Contemporary treatment of anatomically or functionally univentricular hearts consists of step-by-step separation of the pulmonary and systemic circulation leaving pulmonary blood flow without an upstream pumping chamber. The first step is performed in the newborn: depending on anatomy, pulmonary blood-flow is maintained/established by either aortopulmonary shunts or restricted by pulmonary artery banding (shunt or occlusion respectively). The second step performed at an age of four to six months consists of an upper cavopulmonary shunt with an end-to-side anastomosis between the distal part(s) of the transected superior caval vein(s) and the ipsilateral pulmonary artery (unilateral or bilateral bidirectional Glenn anastomosis respectively). A modification called “Hemi-Fontan” consists of an additional anastomosis of the proximal part of the superior caval vein to the pulmonary artery and patch occlusion at the entry to the atrium. The third step performed at an age of about three years is named “Fontan” and consists of additionally directing the inferior caval flow to the pulmonary artery. The concept underwent many modifications over time and today it is either performed as extra-atrial conduit or intra-atrial tunnel ( Figure 8 ). Typical vascular complications of these venous shunts are the development of veno-venous collaterals and occasional intrapulmonary arteriovenous fistulas ( Figure 9 ). Stenoses may occur at various locations and may have to be treated aggressively. If the right atrium is part of the Fontan pathway, it tends to dilate severely and may be the origin of subsequent arrhythmias.

Conclusion

Cardiac catheterisation remains an essential technique in diagnosis and treatment of children and adults with grown-up congenital heart disease. Although there are some standardised catheterisation procedures similar to those in acquired heart disease, there is no general catheter approach to congenital cardiovascular malformations. Each catheterisation has to be considered as an individual case in order to meet the often unique anatomical and physiological situations of these patients. Sound knowledge of a patient’s history, clinical data and non-invasively acquired information is crucial for the success of cardiac catheterisations in patients with complex congenital heart disease or its sequelae following corrective or palliative treatment [28].

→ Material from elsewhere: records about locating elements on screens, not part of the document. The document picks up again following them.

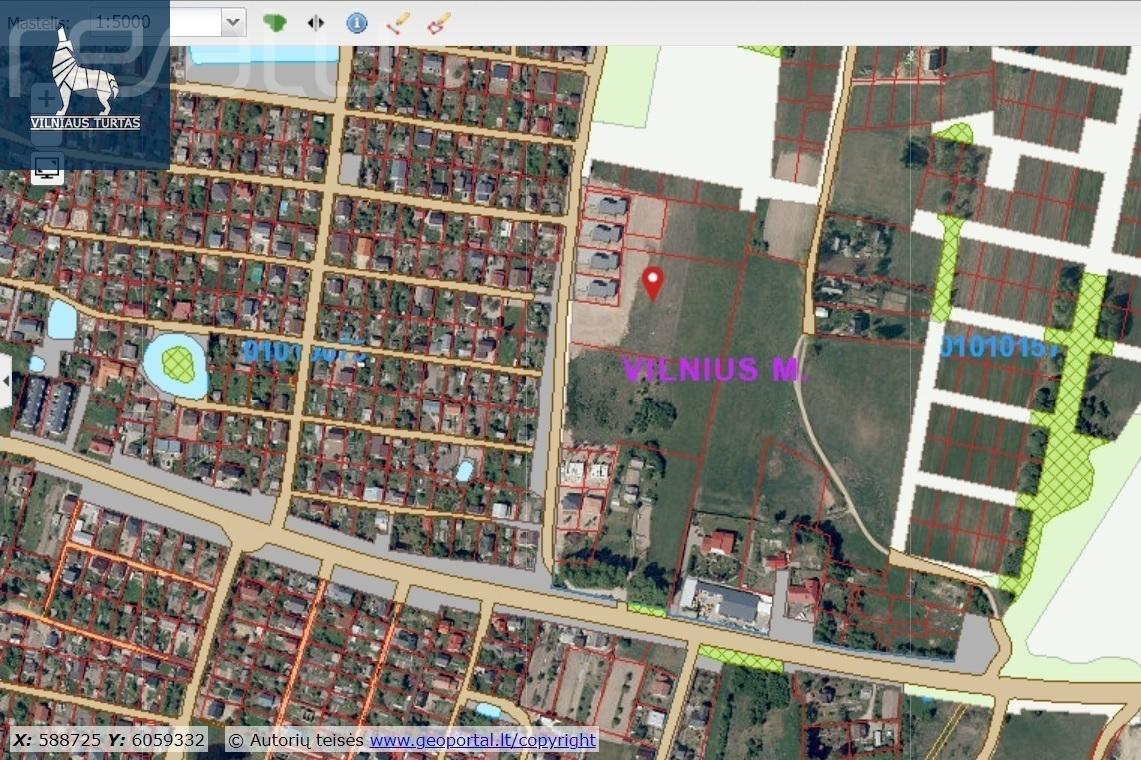Click the scale input field showing 1:5000
This screenshot has height=760, width=1141.
point(156,23)
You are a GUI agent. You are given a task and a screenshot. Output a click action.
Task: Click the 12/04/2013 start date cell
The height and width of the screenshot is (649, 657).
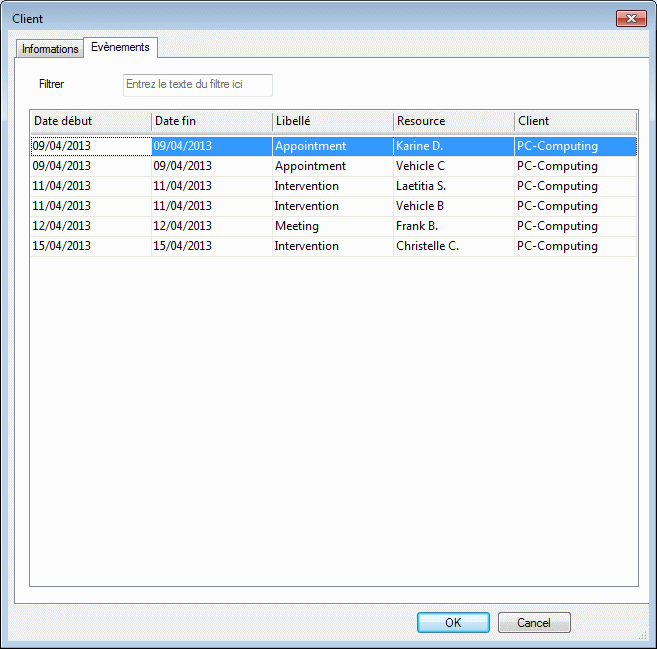(62, 226)
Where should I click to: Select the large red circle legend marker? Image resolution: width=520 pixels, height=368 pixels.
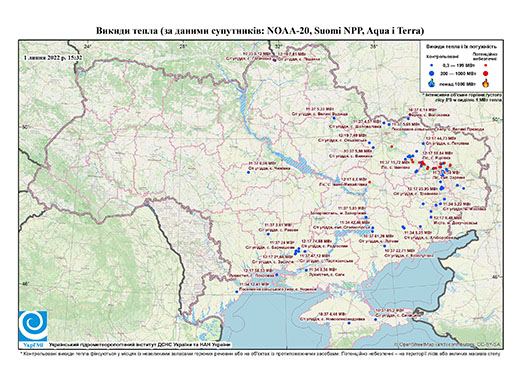click(486, 73)
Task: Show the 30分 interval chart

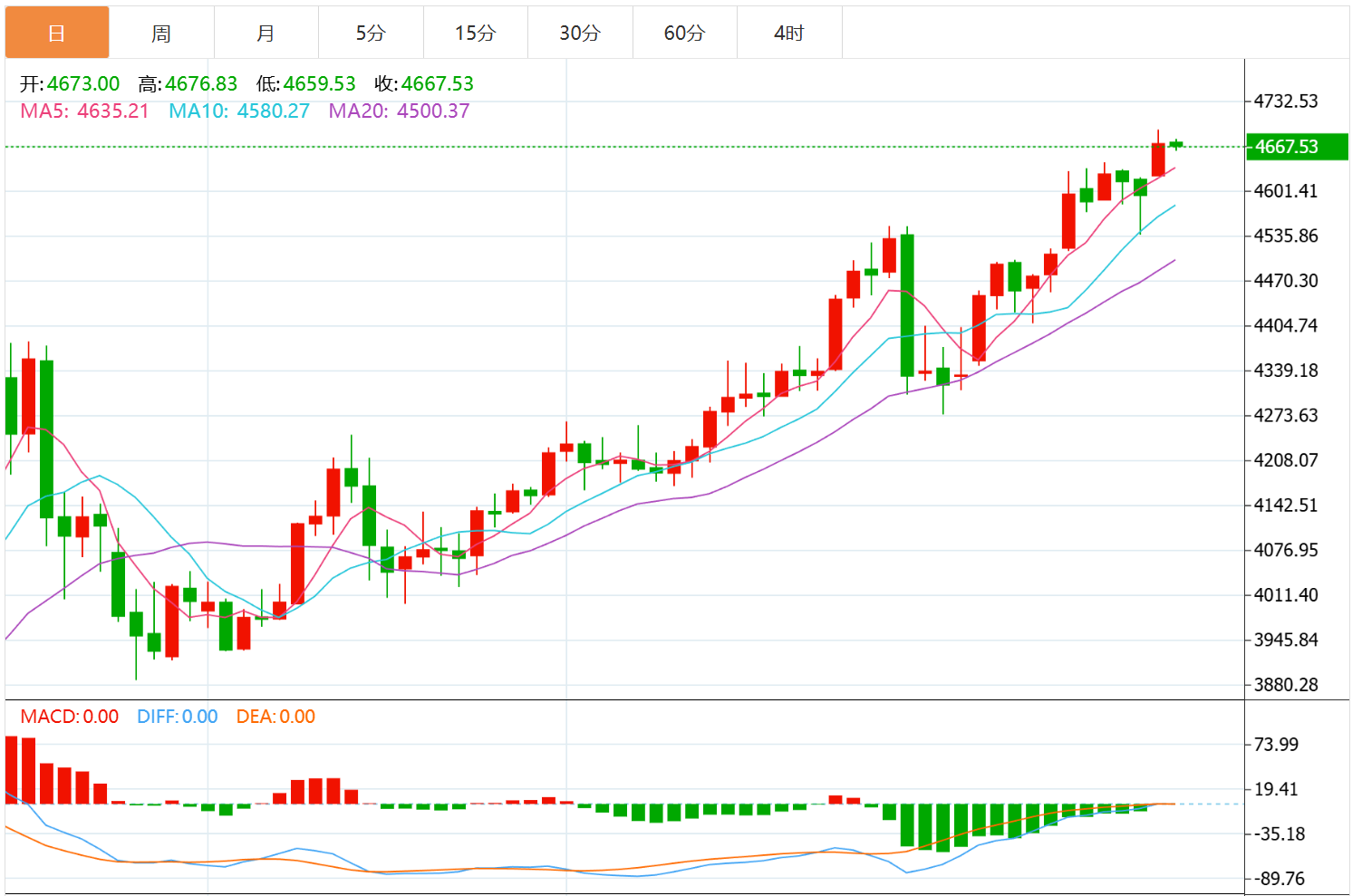Action: [580, 34]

Personal perspective – Philipp Bonhoeffer

With improvement in prenatal diagnosis, perinatal management, cardiac surgery, non-invasive imaging and intensive care, the number of patients with congenital heart disease surviving to adulthood has increased significantly over recent decades [29]. As a result, the heterogeneity and complexity of these patients, who underwent multiple surgical and interventional procedures, will equally increase. This represents an enormous clinical challenge. Catheterisation, whether for diagnostic or interventional purposes, requires a fair amount of experience, flexibility and creativity to deal with unique and sometimes unexpected problems. Whereas some diagnostic catheterisations in this patient population have been replaced by three-dimensional imaging modalities, the number of catheter-based interventions is likely to increase with introduction of new techniques such as percutaneous pulmonary valve implantation [30].